In my three decades of ministry and almost quarter century as a Naval chaplain, I have regularly encouraged people to carefully think about the words they prayed in order to avoid what my free church colleagues criticized as the vain (i.e., meaningless) repetition of stale prayers. Indeed, one free church chaplain learning that I would soon transfer to the Naval Academy as the senior Protestant chaplain lamented that the Academy's main Protestant Sunday worship service only had one real prayer. Having examined the order of service, I inquired what he thought of the other six prayers, including a slightly modified version of the Prayer Book's collect for the Armed Forces. Those six, he explained, were not real prayers, both because they were written and the congregation mindlessly repeated the prayers every week. That chaplain was critical of our Eucharistic prayers for the same reasons, underscoring the importance of thinking about the words of our prayers as we say them.
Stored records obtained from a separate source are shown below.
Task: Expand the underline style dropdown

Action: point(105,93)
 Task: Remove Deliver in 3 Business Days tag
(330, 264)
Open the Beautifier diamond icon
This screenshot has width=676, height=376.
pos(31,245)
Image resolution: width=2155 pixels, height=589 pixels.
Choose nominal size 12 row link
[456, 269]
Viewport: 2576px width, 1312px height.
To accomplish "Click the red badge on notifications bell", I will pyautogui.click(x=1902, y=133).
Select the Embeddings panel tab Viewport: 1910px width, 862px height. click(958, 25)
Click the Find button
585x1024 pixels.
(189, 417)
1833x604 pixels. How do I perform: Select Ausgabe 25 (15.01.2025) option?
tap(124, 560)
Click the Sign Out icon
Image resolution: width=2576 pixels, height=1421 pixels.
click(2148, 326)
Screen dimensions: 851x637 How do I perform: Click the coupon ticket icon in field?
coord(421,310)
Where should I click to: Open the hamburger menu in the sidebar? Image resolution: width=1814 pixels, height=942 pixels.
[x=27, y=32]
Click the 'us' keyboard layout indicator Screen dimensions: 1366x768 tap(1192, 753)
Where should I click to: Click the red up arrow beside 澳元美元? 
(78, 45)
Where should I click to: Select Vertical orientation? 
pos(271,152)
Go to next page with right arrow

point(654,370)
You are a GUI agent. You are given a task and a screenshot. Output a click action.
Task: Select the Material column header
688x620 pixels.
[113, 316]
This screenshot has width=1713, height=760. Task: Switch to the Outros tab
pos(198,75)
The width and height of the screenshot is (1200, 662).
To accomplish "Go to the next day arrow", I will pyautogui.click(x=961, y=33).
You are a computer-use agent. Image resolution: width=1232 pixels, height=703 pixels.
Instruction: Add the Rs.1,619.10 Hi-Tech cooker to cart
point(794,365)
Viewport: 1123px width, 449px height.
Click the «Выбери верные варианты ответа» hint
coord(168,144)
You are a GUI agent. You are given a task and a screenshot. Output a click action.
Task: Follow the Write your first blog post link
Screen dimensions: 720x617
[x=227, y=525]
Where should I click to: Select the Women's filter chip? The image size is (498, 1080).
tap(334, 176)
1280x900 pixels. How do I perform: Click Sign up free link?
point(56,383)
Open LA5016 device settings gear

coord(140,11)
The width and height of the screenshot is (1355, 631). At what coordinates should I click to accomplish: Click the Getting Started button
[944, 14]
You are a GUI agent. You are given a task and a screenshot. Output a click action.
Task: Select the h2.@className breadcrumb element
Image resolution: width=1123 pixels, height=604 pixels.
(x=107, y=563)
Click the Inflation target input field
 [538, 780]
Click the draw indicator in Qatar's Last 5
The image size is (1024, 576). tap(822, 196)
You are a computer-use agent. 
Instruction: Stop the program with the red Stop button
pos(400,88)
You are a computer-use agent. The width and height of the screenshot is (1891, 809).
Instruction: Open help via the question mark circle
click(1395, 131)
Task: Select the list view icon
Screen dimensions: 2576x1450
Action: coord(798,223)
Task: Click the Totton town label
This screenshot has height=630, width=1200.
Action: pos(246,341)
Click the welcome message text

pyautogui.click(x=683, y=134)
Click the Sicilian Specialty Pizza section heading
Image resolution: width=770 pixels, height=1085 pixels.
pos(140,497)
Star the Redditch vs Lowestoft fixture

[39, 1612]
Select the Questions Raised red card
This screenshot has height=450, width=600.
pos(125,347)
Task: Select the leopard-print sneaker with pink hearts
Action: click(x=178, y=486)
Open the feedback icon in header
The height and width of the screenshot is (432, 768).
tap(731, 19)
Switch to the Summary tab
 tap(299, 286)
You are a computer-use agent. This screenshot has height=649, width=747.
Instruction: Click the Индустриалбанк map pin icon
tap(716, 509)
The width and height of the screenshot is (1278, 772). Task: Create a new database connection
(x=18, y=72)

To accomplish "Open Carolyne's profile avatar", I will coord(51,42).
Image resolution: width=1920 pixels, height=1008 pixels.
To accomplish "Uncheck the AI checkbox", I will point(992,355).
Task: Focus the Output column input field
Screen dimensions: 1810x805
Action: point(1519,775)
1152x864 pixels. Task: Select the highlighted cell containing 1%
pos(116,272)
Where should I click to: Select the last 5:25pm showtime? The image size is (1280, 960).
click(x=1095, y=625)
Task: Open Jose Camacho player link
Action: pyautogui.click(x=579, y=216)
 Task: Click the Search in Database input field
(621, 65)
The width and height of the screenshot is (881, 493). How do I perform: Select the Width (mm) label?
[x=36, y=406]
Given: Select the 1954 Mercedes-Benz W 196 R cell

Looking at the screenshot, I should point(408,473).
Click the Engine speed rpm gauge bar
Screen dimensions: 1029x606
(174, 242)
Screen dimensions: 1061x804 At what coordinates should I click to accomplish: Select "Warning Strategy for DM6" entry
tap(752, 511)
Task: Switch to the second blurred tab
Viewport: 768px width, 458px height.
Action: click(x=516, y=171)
The Book of Common Prayer's collect for the Armed Forces, prayed thoughtfully, avoids the un-Christian message of Twain's poignant satire. The collect is also a prayer that all Christians, pacifists and others, can pray together because the prayer neither endorses nor condemns war. We Anglicans, after all, are a people united by common prayer rather than a common theology. Some of us are pacifists; many of us, standing in a long tradition that began with Augustine, rely upon some form of Just War Theory to help us know when war is a necessary last resort. Praying for the men and women of our armed forces is the very least that we should do to support them, whatever our views about a specific war or the morality of war in general.
-- The Rev. George Clifford, Diocese of North Carolina, served as a Navy chaplain for 24 years, with tours at sea, on the staff of the Chief of Chaplains, on exchange with the Royal Navy in London, as the senior Protestant chaplain at the Naval Academy, and as the senior chaplain at the Naval Postgraduate School.